## What is required
Quote the items word for word, beginning at the line that contains "You are a GUI" and continuing through the final item. Omit the pictures from your answer.

## Data entries
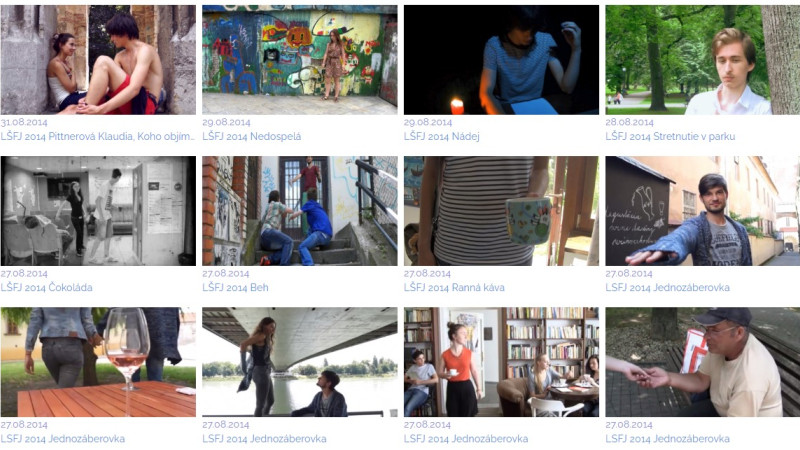Open the under-bridge river scene thumbnail
Screen dimensions: 800x450
click(299, 362)
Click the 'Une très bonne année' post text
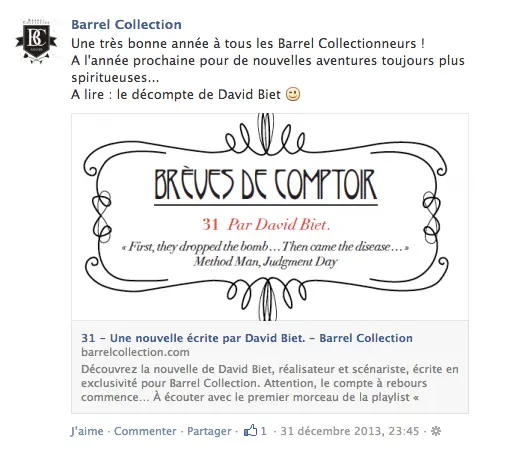 (248, 44)
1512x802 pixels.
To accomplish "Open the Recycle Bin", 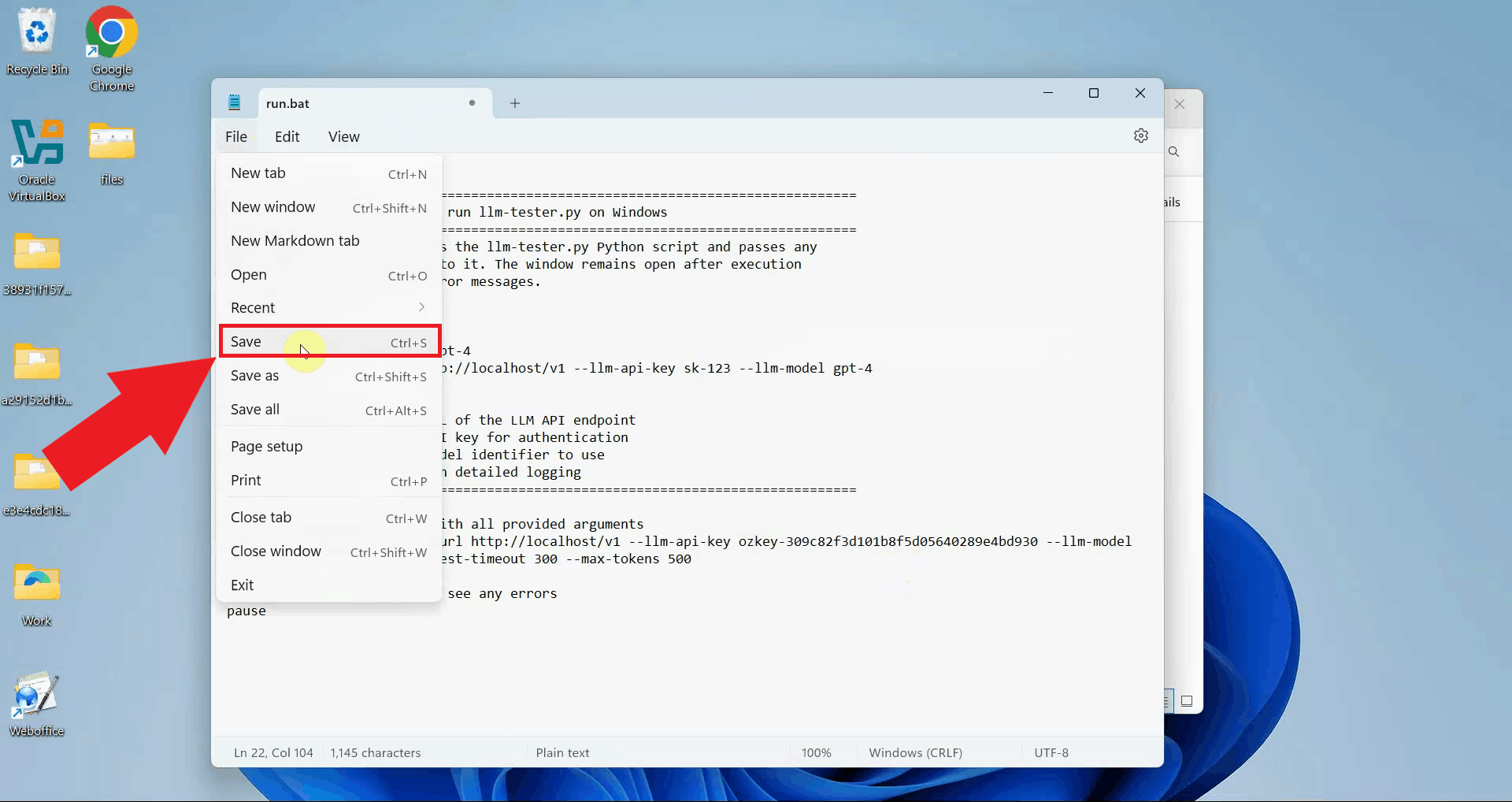I will [37, 32].
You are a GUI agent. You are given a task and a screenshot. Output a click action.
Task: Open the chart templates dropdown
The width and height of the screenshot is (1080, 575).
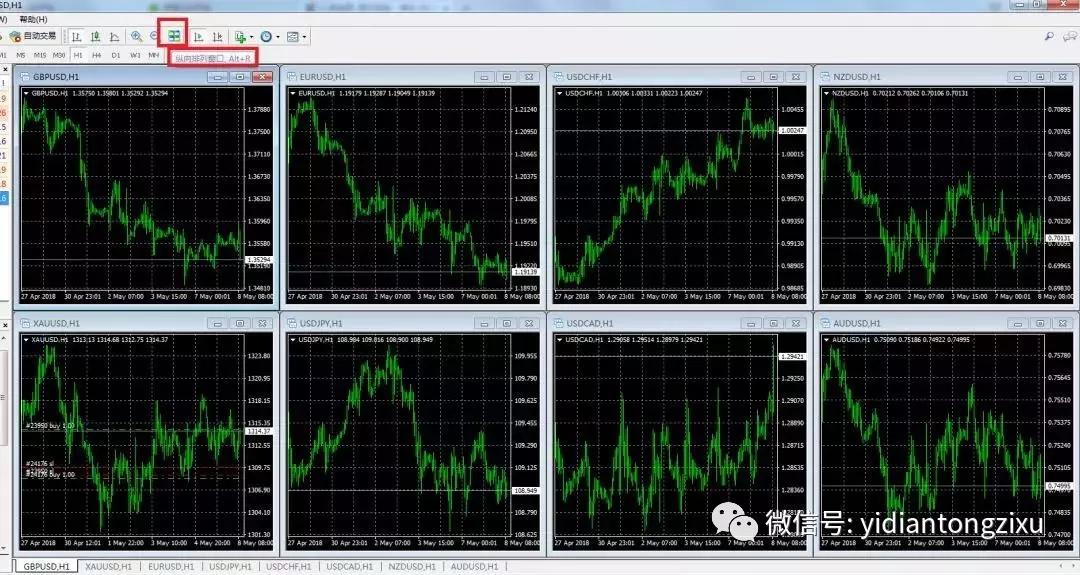click(295, 37)
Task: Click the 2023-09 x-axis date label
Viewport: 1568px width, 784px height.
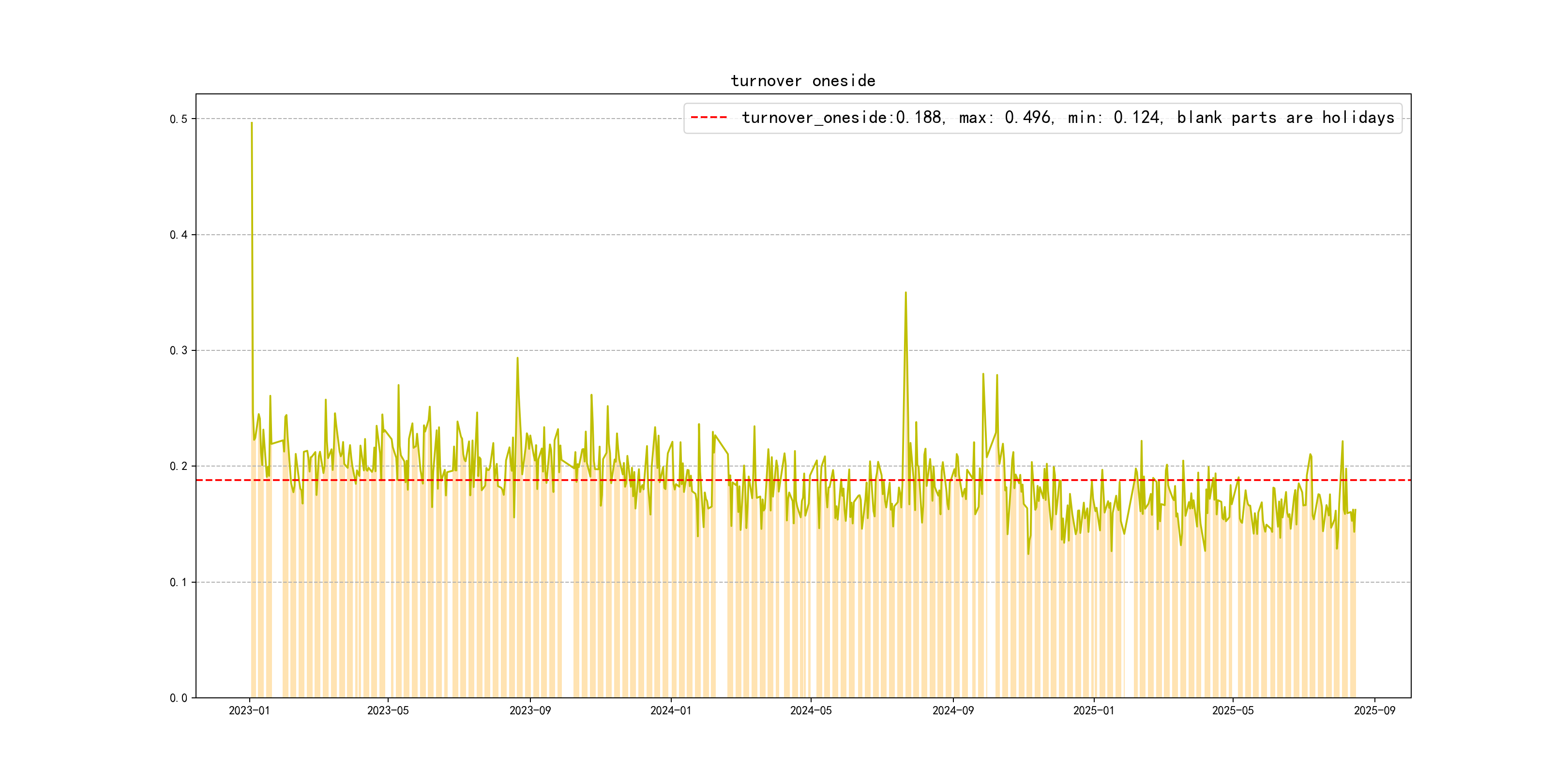Action: click(529, 711)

## Reply
You are a GUI agent. You are given a task and a screenshot. Output a click action.
Task: Open the chart templates dropdown
The width and height of the screenshot is (1080, 575).
click(295, 37)
Task: Click the 2023-09 x-axis date label
Viewport: 1568px width, 784px height.
Action: click(529, 711)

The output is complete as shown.